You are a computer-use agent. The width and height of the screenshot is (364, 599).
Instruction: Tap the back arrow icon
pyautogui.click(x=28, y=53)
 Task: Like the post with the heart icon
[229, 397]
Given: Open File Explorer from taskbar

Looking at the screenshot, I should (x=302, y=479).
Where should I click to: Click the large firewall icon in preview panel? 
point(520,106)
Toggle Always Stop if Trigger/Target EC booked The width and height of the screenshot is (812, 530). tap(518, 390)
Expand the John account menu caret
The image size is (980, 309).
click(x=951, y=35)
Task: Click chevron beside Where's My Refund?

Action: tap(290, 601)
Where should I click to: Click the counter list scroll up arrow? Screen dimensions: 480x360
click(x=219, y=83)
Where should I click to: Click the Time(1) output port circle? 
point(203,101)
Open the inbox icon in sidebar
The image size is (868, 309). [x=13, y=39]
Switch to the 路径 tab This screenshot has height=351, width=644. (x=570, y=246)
___
• _What the task asks_
Restate exactly, and only, every line from the one that contains "Task: Click chevron beside Where's My Refund?" through the last line of the records.

• _Your solution_
Task: Click chevron beside Where's My Refund?

Action: tap(290, 601)
Where should I click to: Click the counter list scroll up arrow? Screen dimensions: 480x360
click(x=219, y=83)
Where should I click to: Click the Time(1) output port circle? 
point(203,101)
Open the inbox icon in sidebar
The image size is (868, 309). [x=13, y=39]
Switch to the 路径 tab This screenshot has height=351, width=644. (x=570, y=246)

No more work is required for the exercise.